Hello I downloaded more than 10k cds from NCBI and Headers look like this
lcl|DS180867.1_cds_EDM56551.1_2 [protein=hemolysin] [protein_id=EDM56551.1] [location=complement(<1..1012)]
lcl|DS180866.1_cds_EDM56342.1_3 [protein=phosphogluconate dehydratase] [protein_id=EDM56342.1] [location=complement(279..>893)]
lcl|DS180865.1_cds_EDM56120.1_4 [protein=3-hydroxyisobutyrate dehydrogenase] [frame=3] [protein_id=EDM56120.1] [location=complement(162..>559)]
lcl|DS180863.1_cds_EDM56465.1_5 [protein=hemolysin] [protein_id=EDM56465.1] [location=218..>977]

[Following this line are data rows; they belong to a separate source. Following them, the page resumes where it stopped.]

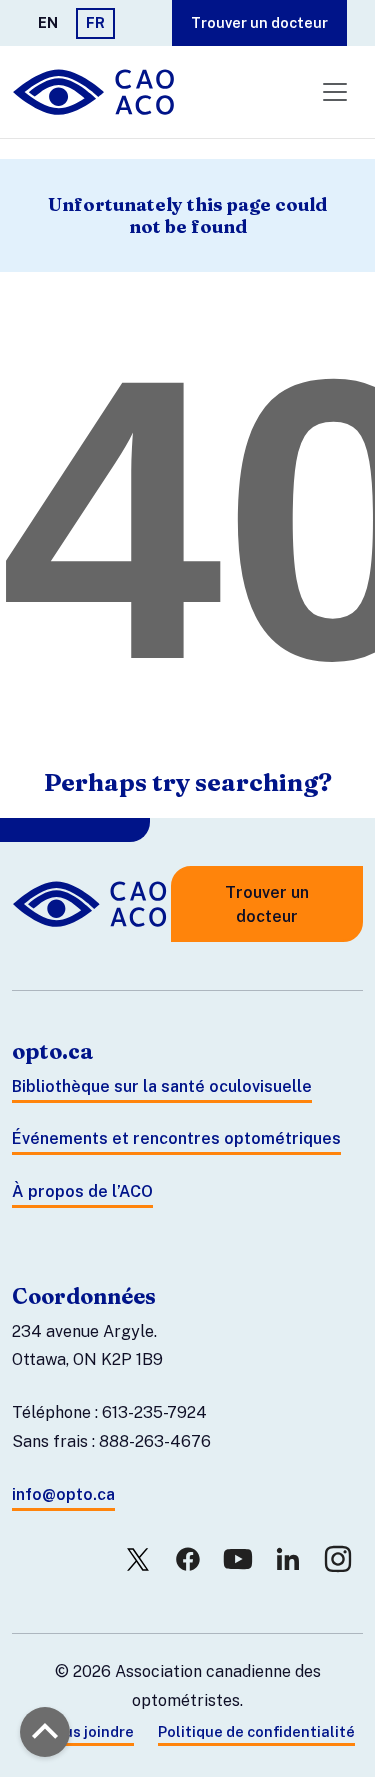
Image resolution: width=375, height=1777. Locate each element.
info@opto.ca (63, 1494)
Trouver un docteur (259, 22)
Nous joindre (89, 1731)
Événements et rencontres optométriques (176, 1138)
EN (48, 22)
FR (95, 22)
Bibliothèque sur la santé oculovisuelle (162, 1086)
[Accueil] (95, 92)
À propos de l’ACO (82, 1191)
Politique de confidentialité (256, 1731)
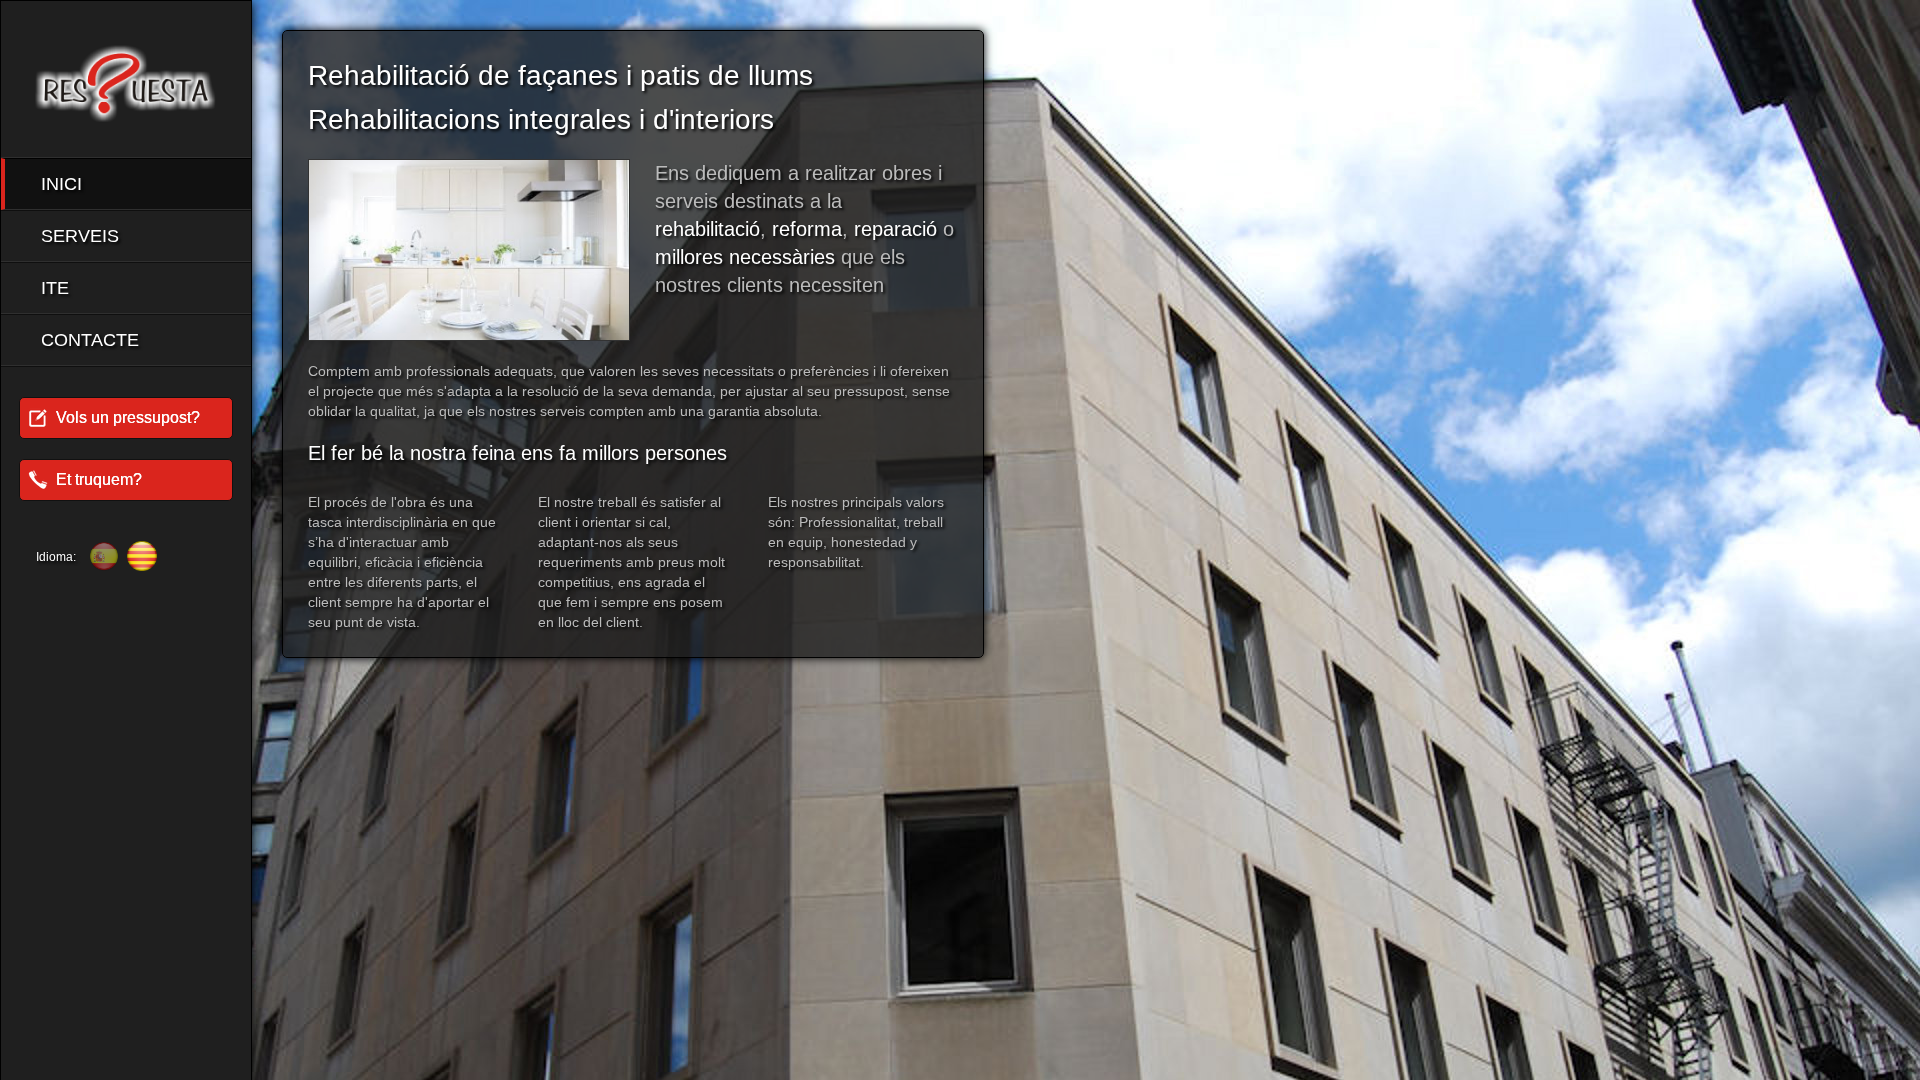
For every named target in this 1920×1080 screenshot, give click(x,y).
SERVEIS (80, 236)
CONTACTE (90, 340)
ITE (55, 288)
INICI (61, 184)
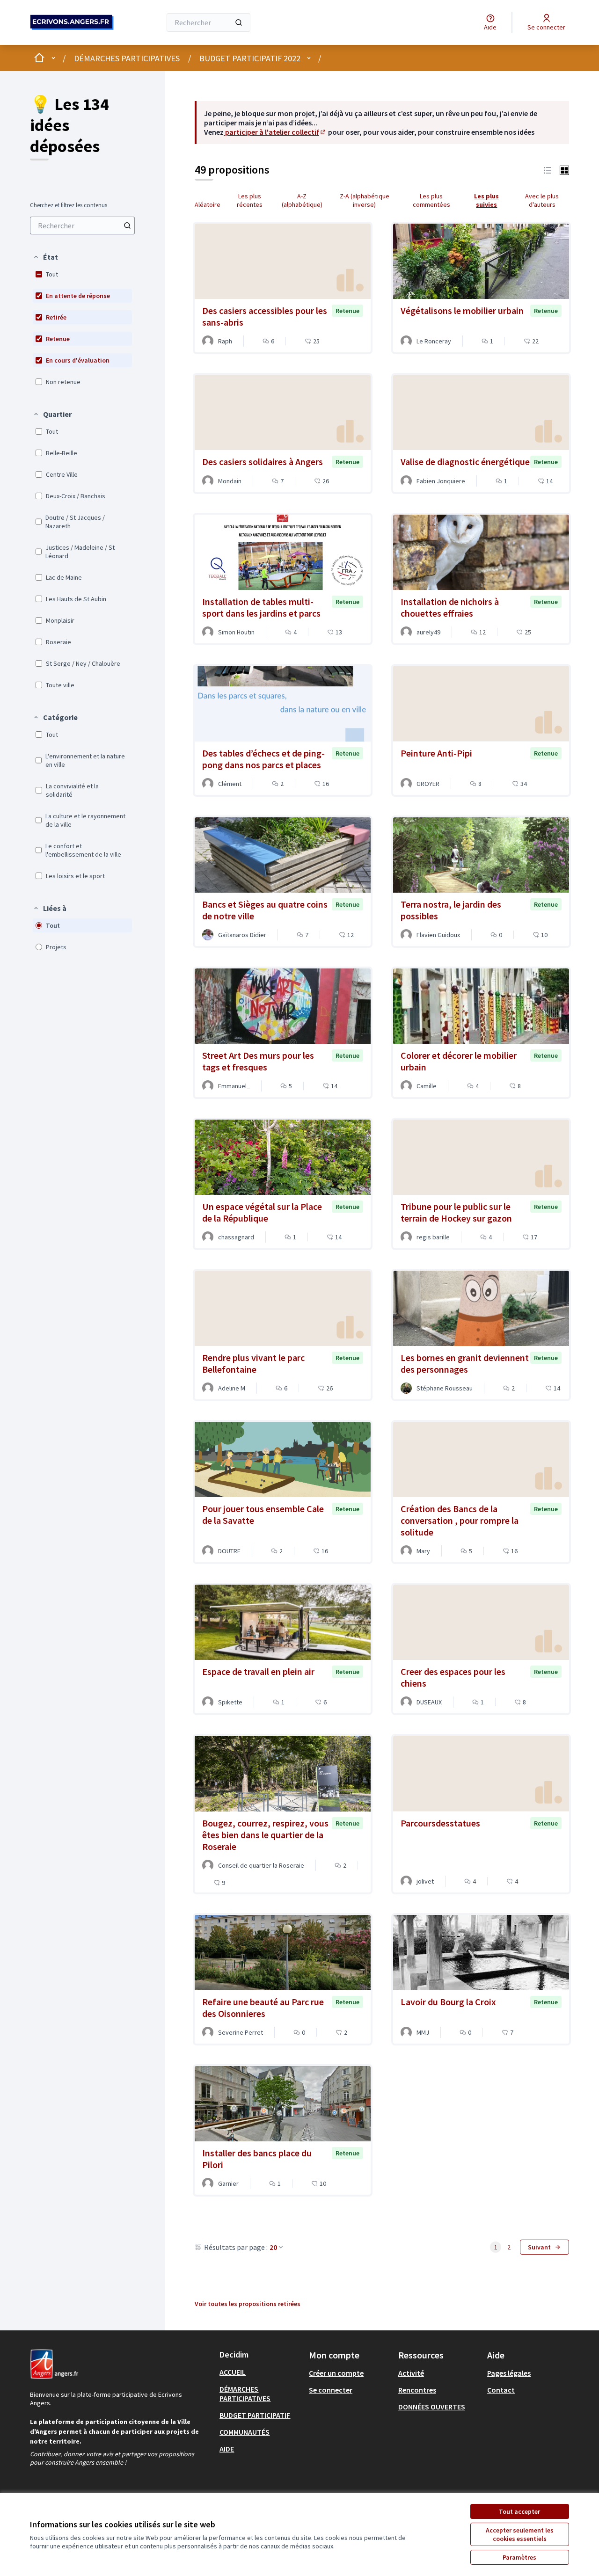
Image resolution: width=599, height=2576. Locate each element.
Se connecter (330, 2389)
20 (273, 2247)
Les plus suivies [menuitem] (486, 200)
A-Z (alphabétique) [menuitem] (302, 200)
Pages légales (509, 2373)
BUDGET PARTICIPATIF (254, 2415)
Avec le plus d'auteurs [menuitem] (542, 200)
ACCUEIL (232, 2372)
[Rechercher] (238, 22)
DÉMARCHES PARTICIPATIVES (127, 58)
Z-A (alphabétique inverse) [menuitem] (364, 200)
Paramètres (519, 2557)
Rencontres (417, 2389)
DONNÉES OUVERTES (431, 2406)
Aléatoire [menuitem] (207, 204)
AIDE (226, 2448)
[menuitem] (82, 225)
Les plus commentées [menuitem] (431, 200)
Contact (501, 2389)
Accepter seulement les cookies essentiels (520, 2534)
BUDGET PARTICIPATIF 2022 (249, 58)
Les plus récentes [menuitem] (250, 200)
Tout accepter (519, 2511)
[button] (45, 256)
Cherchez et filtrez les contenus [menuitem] (68, 205)
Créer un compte (336, 2373)
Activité (411, 2373)
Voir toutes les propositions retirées (247, 2303)
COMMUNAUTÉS (244, 2432)
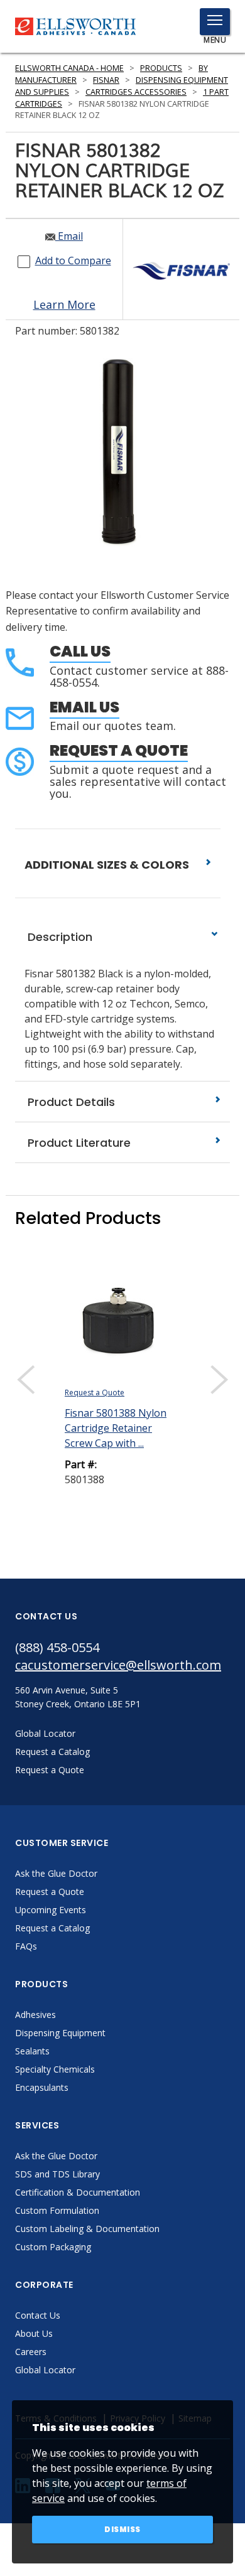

lcl|DS180862.1_cds_EDM56350.1_6 [protein=phosphogluconate dehydratase] [protein_id=EDM56350.1] [location=complement(<1..857)]
i want to extract same all similar sequences (based on the header) into a new fasta file based on protein name (example hemolysin)
please suggest any tool or programme for this
Have you tried anything?
Yah i tried with AWK but its not working properly
can you post your
awk
code, so that people here can fix the problem in it. I feel that this would be a good idea instead of directly getting a working solution.awk -F "|" '/^>/ {F = $3".fasta"} {print > F}' input.fasta>out.fasta
How do you plan to define similarity based on the header? By the [protein=...] tag?